Eran las tres de la tarde y seguía en el mismo sitio, allí al fondo de la habitación desparramado en el sillón. Sacó una caja verde de su bolsillo y de ésta un cilindro blanco alargado, metió su otra mano al bolsillo de su camisa y tomó su encendedor, se puso el cigarrillo en la boca y, dando una profunda bocanada, lo encendió. Con el cigarro en mano se enderezó y lo colocó en el cenicero que tenía frente a él, sobre la pila de colillas extintas. Volteó a su izquierda barriendo el comedor con la mirada. Todo estaba en su sitio, ordenado minuciosamente, las sillas alineadas alrededor de la mesa de madera y el servilletero justo en el centro. Tomó su cigarrillo y dio una segunda bocanada al tiempo que se recargaba en el sofá.
Llevaba días con la misma rutina, la cual le había funcionado hasta ahora para quemar los días, para pasar esa etapa de su vida donde sólo el tic-tac del reloj contestaba su mirada. La verdad no hay mucho que decir sobre este personaje salvo algo que a tantos otros les sucede: Hacía dos años que ella lo había cambiado por otro y desde entonces ahogaba el ruido de su cabeza entre cigarros y cervezas. Habían pasado dos años y seguía recordando su sonrisa, su lunar en el cachete, su aroma sin perfumar, sus maltratados cabellos, en fin, todo aquello tan de ella que a él le dolía.

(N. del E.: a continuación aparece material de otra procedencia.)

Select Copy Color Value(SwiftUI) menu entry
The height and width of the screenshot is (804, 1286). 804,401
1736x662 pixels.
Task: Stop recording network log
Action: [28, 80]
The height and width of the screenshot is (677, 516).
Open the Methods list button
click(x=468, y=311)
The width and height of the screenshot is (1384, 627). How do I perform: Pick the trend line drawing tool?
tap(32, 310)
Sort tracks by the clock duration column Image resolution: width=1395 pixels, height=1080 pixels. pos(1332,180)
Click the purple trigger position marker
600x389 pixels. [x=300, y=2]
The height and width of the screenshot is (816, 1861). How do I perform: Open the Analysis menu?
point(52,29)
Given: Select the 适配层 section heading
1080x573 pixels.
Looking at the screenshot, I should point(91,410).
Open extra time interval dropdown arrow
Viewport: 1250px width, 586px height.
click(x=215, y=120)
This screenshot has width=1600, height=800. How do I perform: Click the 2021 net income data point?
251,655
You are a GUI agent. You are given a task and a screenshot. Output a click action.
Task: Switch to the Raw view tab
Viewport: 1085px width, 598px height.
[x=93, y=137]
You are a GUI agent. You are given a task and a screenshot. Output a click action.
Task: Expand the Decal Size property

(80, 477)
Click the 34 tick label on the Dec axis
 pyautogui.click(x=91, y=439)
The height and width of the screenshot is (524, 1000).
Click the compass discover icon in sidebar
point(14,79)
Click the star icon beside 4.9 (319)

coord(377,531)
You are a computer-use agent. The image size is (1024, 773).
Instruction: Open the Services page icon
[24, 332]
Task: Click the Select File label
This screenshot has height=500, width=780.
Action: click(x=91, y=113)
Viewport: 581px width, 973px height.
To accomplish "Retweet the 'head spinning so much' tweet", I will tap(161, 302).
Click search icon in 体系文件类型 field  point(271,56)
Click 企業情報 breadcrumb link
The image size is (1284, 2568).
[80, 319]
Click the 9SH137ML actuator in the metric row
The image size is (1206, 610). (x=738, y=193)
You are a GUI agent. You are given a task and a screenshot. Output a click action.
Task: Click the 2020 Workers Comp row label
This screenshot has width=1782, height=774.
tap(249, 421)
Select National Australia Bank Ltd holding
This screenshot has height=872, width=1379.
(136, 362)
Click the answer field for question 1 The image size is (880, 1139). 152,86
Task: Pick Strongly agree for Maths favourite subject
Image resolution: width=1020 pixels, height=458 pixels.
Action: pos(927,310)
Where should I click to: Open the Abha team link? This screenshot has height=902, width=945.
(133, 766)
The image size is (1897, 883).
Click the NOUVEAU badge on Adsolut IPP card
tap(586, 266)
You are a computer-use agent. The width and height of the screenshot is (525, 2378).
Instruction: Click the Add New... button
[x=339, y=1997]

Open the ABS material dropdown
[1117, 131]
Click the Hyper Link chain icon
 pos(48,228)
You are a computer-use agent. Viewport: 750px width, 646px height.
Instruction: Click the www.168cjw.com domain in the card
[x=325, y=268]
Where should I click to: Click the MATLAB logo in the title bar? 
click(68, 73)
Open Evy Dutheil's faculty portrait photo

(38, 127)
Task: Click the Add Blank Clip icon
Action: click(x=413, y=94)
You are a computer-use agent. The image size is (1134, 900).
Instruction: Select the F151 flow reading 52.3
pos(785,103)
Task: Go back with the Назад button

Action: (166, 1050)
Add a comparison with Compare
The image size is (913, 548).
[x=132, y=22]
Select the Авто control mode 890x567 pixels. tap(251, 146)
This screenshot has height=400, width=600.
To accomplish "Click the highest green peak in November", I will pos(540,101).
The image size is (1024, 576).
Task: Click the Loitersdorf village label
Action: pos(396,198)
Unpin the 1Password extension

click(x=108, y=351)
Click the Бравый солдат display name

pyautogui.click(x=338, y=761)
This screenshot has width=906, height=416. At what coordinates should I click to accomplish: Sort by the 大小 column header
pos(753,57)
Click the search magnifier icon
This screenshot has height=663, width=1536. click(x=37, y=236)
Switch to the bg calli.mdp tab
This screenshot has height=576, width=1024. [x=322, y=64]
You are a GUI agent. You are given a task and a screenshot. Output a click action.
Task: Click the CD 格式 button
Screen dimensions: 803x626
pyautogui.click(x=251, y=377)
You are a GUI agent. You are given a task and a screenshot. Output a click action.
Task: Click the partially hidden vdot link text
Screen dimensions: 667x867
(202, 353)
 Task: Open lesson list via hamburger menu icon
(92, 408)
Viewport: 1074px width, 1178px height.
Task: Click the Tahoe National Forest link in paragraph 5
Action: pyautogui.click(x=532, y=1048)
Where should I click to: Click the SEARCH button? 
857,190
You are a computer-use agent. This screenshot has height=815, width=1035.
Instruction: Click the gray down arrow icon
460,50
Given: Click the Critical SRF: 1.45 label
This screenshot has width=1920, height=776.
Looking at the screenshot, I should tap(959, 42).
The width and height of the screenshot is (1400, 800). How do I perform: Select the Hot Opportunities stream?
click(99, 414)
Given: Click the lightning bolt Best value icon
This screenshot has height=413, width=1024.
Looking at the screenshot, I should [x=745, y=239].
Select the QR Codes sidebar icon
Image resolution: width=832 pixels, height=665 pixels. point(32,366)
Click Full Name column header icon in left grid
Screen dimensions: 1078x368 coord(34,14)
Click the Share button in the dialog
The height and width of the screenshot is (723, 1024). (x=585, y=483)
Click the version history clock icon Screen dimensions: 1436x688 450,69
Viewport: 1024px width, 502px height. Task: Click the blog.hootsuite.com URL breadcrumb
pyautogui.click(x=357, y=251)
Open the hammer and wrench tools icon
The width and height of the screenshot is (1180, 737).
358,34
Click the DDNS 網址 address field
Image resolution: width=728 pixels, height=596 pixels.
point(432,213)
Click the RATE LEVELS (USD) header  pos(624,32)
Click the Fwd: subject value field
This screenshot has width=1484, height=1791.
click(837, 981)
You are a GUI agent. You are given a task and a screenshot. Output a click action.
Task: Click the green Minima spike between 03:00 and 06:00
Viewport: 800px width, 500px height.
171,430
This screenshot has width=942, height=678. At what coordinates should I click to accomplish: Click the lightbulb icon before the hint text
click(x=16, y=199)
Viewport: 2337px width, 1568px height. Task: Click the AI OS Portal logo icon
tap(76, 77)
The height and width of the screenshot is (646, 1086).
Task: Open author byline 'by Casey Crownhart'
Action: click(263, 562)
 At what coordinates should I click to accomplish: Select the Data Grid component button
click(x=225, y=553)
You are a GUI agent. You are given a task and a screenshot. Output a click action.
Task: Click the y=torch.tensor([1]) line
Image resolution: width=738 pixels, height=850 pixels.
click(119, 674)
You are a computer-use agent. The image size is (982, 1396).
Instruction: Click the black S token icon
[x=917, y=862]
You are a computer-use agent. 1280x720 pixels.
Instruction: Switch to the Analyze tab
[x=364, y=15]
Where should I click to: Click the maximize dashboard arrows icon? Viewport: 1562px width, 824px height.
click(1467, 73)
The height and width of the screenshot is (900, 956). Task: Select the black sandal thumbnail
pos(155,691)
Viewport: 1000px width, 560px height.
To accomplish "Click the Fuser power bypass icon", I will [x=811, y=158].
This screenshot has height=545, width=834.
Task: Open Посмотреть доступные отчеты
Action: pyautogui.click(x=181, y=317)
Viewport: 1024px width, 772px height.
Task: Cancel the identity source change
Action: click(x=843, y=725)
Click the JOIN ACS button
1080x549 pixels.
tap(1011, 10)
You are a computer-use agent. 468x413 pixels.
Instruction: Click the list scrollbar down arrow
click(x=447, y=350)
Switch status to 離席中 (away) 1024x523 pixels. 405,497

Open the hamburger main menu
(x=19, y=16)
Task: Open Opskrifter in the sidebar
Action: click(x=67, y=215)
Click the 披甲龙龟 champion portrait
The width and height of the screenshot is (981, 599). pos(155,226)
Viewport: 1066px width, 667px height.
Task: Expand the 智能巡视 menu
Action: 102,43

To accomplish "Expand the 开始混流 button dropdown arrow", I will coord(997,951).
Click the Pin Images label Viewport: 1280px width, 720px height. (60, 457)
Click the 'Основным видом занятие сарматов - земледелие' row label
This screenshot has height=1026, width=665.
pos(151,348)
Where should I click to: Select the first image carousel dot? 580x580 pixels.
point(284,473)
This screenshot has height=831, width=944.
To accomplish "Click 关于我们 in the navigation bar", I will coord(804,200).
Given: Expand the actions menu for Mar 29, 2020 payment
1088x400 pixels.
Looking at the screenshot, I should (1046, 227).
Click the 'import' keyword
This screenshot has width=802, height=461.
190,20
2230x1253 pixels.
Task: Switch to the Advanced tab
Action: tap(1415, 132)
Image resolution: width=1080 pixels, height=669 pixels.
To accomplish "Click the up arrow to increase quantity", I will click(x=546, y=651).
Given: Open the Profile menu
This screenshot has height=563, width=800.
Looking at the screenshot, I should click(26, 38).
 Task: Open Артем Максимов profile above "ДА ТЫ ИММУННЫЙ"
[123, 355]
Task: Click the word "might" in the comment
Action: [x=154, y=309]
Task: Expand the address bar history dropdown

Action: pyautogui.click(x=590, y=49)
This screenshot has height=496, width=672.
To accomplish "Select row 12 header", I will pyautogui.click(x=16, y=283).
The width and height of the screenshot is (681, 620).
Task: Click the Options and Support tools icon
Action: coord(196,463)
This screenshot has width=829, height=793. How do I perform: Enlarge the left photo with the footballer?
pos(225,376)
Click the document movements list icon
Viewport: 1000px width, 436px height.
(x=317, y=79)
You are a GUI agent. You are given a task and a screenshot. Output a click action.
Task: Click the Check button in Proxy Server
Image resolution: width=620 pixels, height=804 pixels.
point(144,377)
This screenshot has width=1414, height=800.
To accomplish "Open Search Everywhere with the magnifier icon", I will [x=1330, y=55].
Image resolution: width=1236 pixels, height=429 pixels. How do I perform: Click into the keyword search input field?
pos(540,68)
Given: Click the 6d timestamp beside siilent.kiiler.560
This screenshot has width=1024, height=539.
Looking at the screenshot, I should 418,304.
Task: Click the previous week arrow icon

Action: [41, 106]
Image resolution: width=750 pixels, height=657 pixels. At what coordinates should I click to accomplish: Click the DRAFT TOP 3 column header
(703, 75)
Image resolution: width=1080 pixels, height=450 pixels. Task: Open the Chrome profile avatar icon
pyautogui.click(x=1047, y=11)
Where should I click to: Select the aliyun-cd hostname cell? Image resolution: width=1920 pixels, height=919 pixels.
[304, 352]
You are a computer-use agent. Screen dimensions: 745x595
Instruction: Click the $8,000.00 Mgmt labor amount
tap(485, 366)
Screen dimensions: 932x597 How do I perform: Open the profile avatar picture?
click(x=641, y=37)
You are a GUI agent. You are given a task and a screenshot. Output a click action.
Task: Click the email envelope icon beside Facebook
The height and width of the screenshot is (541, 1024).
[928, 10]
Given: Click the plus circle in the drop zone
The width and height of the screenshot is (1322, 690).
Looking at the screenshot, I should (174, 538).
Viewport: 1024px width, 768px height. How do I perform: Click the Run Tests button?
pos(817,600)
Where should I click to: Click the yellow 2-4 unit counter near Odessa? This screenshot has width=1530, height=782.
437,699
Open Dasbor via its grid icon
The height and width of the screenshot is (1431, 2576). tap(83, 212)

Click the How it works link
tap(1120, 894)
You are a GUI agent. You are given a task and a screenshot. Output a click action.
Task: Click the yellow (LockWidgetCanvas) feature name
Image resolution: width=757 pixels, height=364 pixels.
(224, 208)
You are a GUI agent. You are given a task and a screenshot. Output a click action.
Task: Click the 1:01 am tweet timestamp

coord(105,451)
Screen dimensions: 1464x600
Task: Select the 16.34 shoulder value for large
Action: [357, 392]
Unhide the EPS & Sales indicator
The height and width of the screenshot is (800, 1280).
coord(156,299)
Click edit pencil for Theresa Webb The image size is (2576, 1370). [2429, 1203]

Hace un par de semanas la encontró mientras regresaba a casa, ella iba de la mano con otro tipo, él lo conocía, era el sujeto que la había maltratado y golpeado, el que la despreciaba, el que la lastimaba casi todos los días. Ella había escogido estar con el tipo que la hería en lugar de aquél que la amaba. Esa idea fue la que lo hizo aferrarse de nuevo a su rutina, a su cajetilla.
Realmente no hay mucho que contar de la vida actual del tipo del sofá, in facto, es más sustancial hablar de su gato: la noche anterior la pasó rondando por los techos de la cuadra y batió su propio récord de cacería, tres ratones de tamaño mediano y cinco cucarachas. Se recostó en la azotea de su casa justo a tiempo para ver el amanecer y una vez que la noche había dado paso al día y las estrellas se habían marchado, entró a la casa por la ventana del cuarto de su compañero de casa y se echó sobre la almohada vacía, al lado del humano. Se había despertado sin saber cuanto tiempo había pasado, aunque no es algo que a los gatos les importe, son tan evolucionados que no se preocupan por cosas tan absurdas como el pasar del tiempo, porque ellos no hacen caso de aquello que un fulano les dice que es real, ellos asumen lo que ven, lo que sienten, lo que oyen como real, lo que su propia experiencia les enseña; bajó de la cama y dio un sorbo al agua que tenía cerca, comió unas cuantas croquetas del plato aledaño y salió de la habitación rumbo al piso de abajo.
Lentamente bajó las escaleras y dio vuelta a su izquierda, allí en la sala, en el sillón del fondo estaba su humano, aquel con el que vivía, cuya única responsabilidad era traerle croquetas y servirle agua, no es que él no pudiera hacerlo por sí mismo, es que era lo único que su compañero humano sabía hacer, y hasta eso, no muy bien. Sin embargo lo apreciaba, era gracioso y agradable, aunque últimamente no era una buena compañía, pasaba el día echado en la sala, justo como en ese momento. Se acercó al sillón y se sentó junto a la mesa, justo al lado del humano.
Era una escena curiosa, aunque ya estaba acostumbrado a verlo escupir humo, algo raro y sin sentido, aunque debe ser cosa de su humano. Lo miró fijamente hasta que, como si el humano lo sintiera, volteó y le devolvió la mirada. Ahí estaban los dos, en ese instante una eterna mirada, una conversación sin palabras. El gato empezó a ronronear, el humano a llorar.